---------- Extracted records ----------

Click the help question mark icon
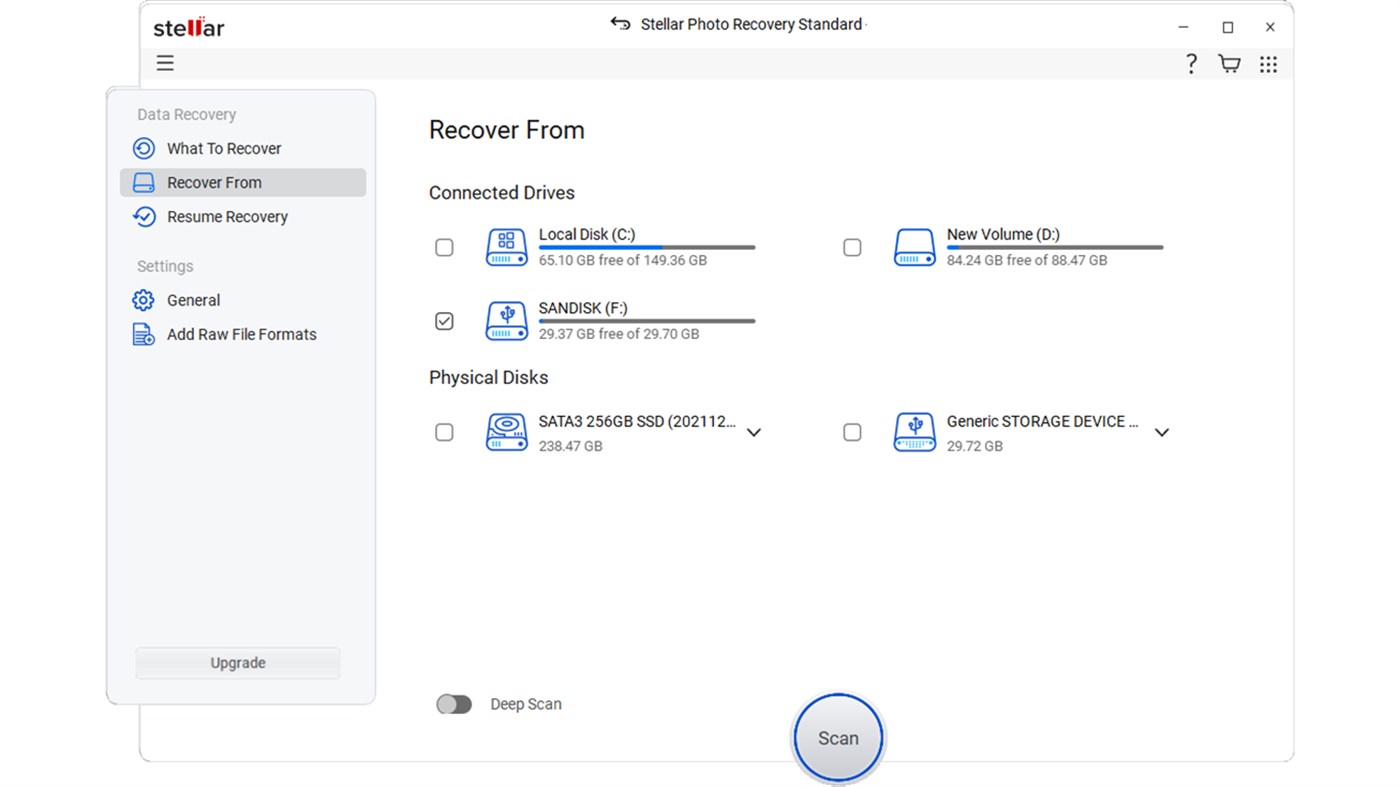This screenshot has height=787, width=1399. click(1192, 63)
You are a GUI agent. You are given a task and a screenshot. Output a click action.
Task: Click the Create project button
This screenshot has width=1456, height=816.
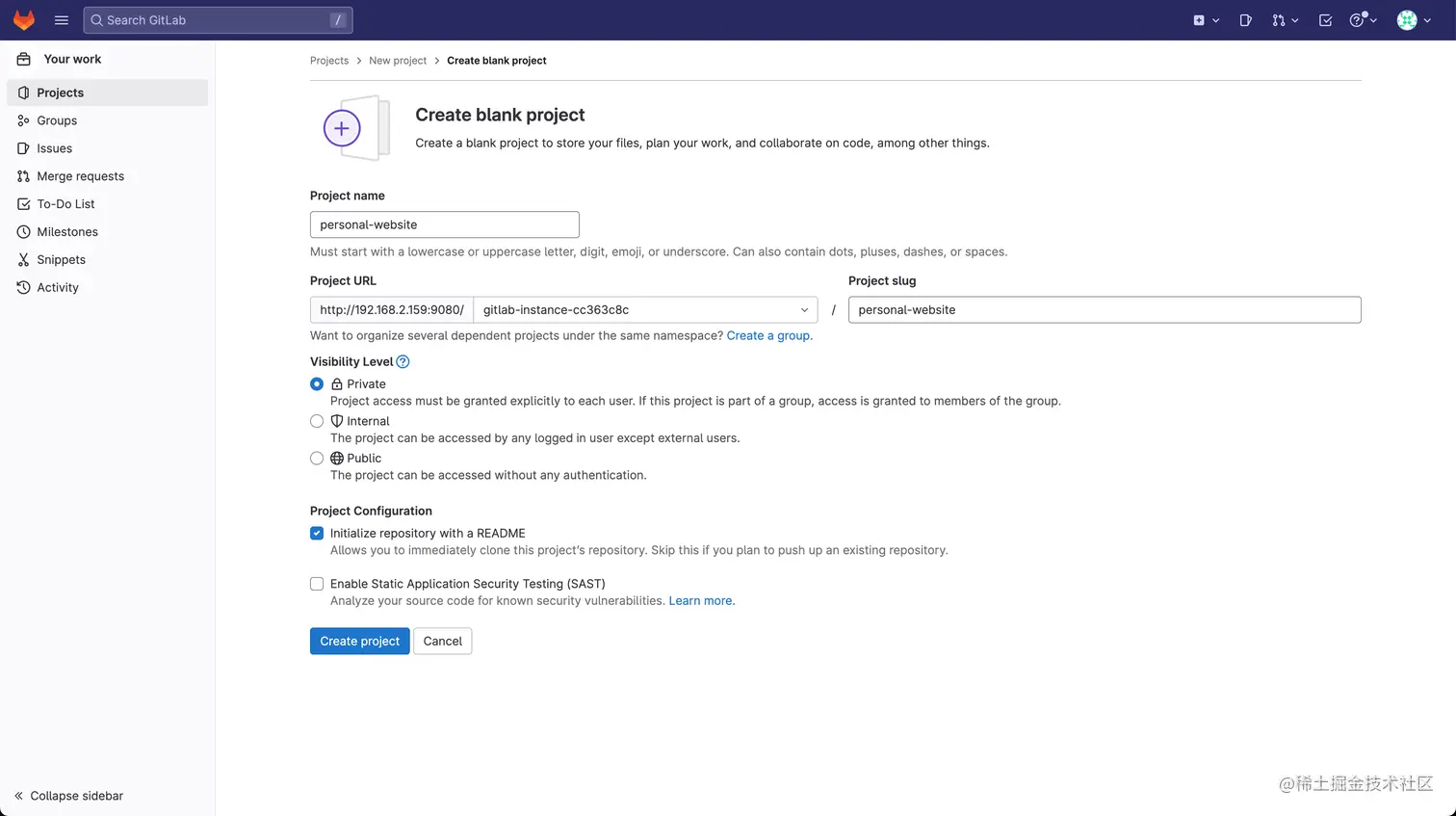359,642
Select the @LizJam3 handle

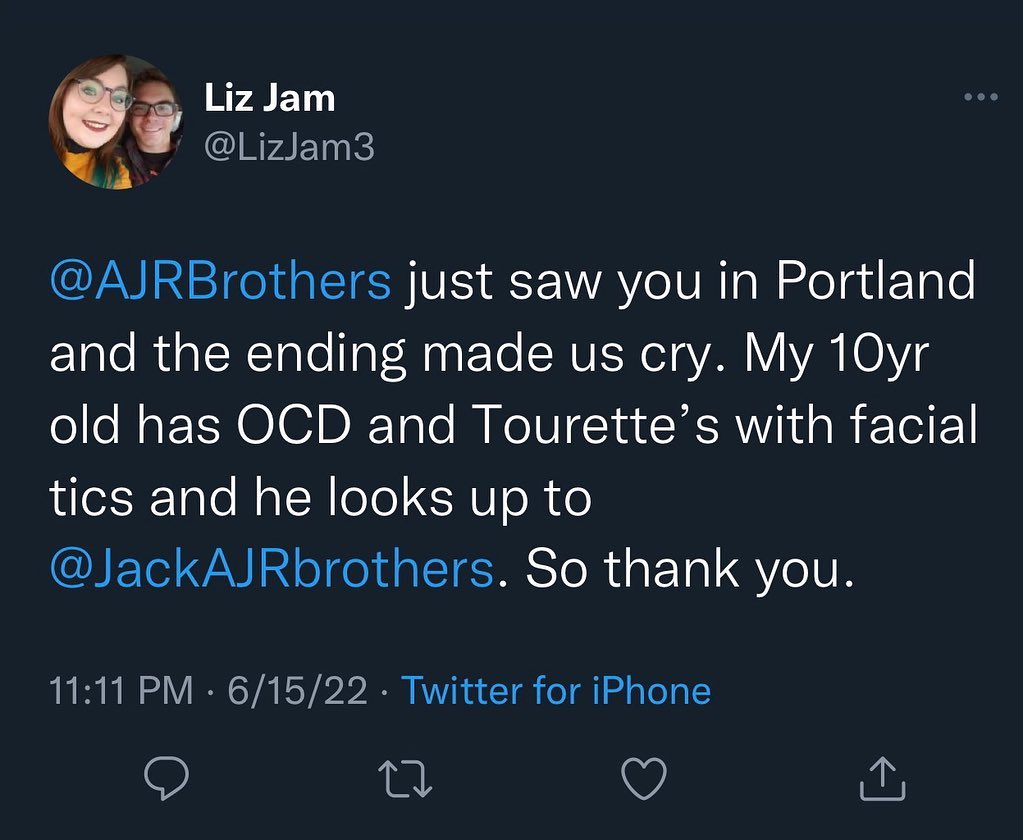pyautogui.click(x=288, y=147)
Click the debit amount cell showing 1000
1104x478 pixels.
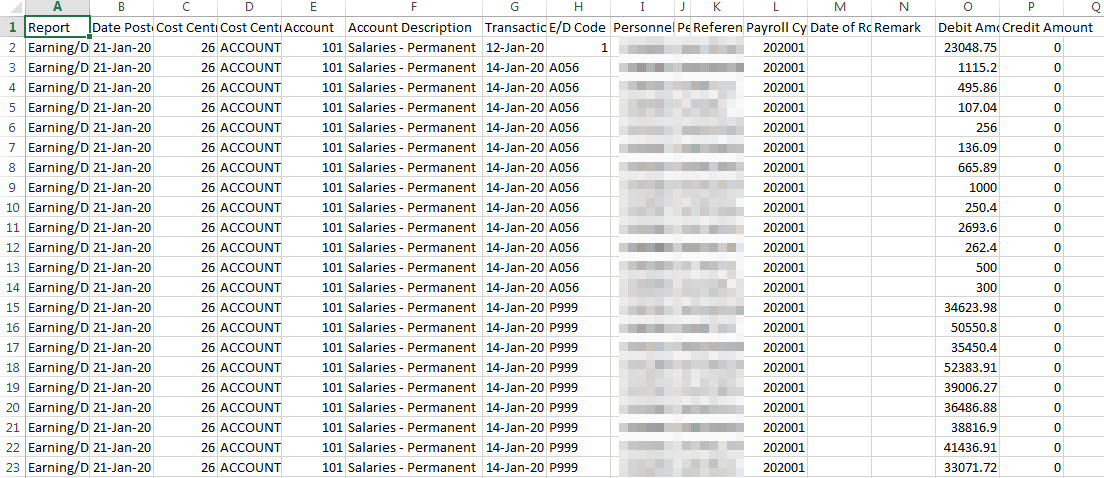968,187
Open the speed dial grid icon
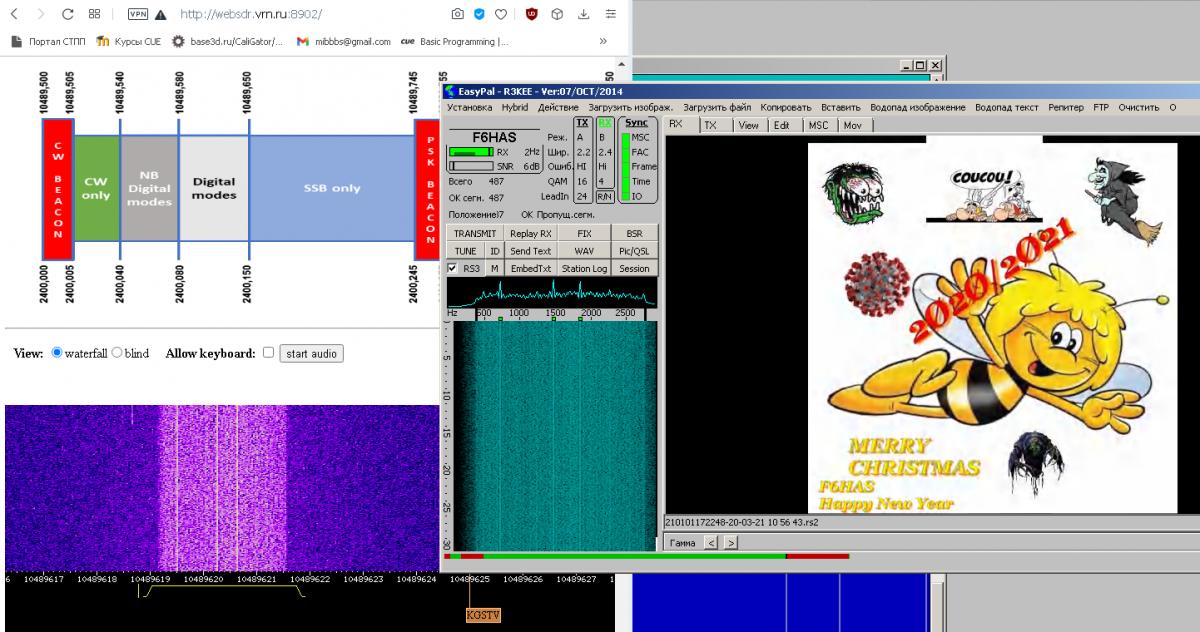Image resolution: width=1200 pixels, height=632 pixels. [x=94, y=15]
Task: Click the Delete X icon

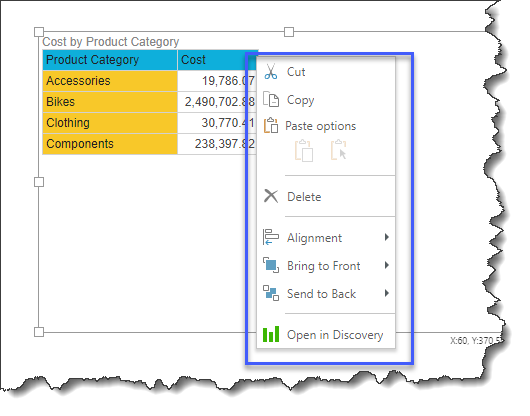Action: coord(271,196)
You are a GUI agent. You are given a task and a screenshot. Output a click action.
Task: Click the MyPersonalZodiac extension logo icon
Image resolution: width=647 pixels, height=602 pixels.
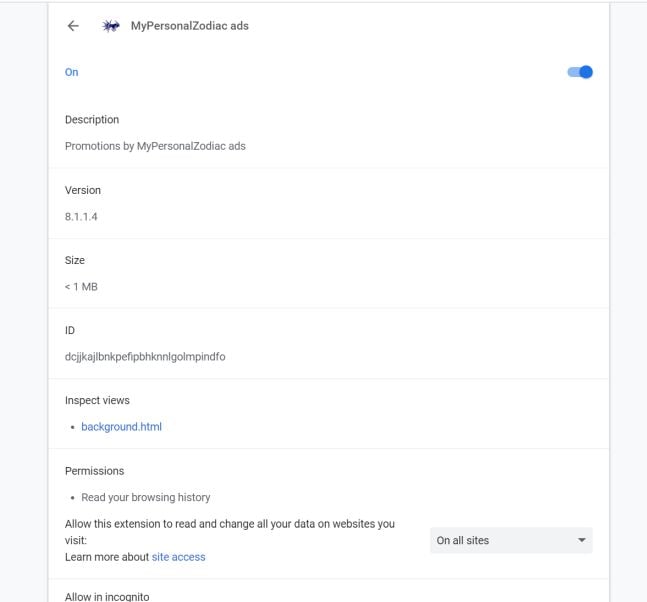111,26
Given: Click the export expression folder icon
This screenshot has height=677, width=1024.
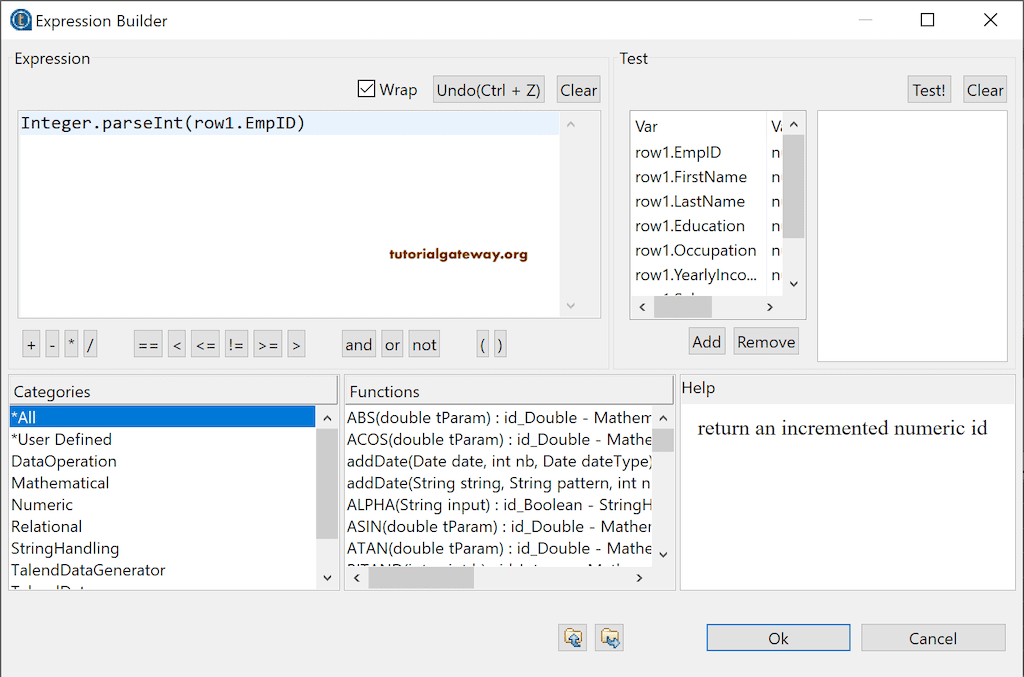Looking at the screenshot, I should (x=609, y=637).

----------

Task brief: Word for word, repeat all the data, but not its images.

Solution below:
Click the help question mark icon
This screenshot has height=787, width=1399. click(1192, 63)
You are a GUI agent. You are given a task and a screenshot. Output a click action.
Task: Click the Create project button
This screenshot has width=1456, height=816.
359,642
Select the @LizJam3 handle

pyautogui.click(x=288, y=147)
Click the debit amount cell showing 1000
1104x478 pixels.
968,187
Open the speed dial grid icon
Image resolution: width=1200 pixels, height=632 pixels. [x=94, y=15]
Task: Click the Delete X icon

Action: coord(271,196)
You are a GUI agent. You are given a task and a screenshot. Output a click action.
Task: Click the MyPersonalZodiac extension logo icon
Image resolution: width=647 pixels, height=602 pixels.
111,26
Given: Click the export expression folder icon
This screenshot has height=677, width=1024.
Looking at the screenshot, I should (x=609, y=637).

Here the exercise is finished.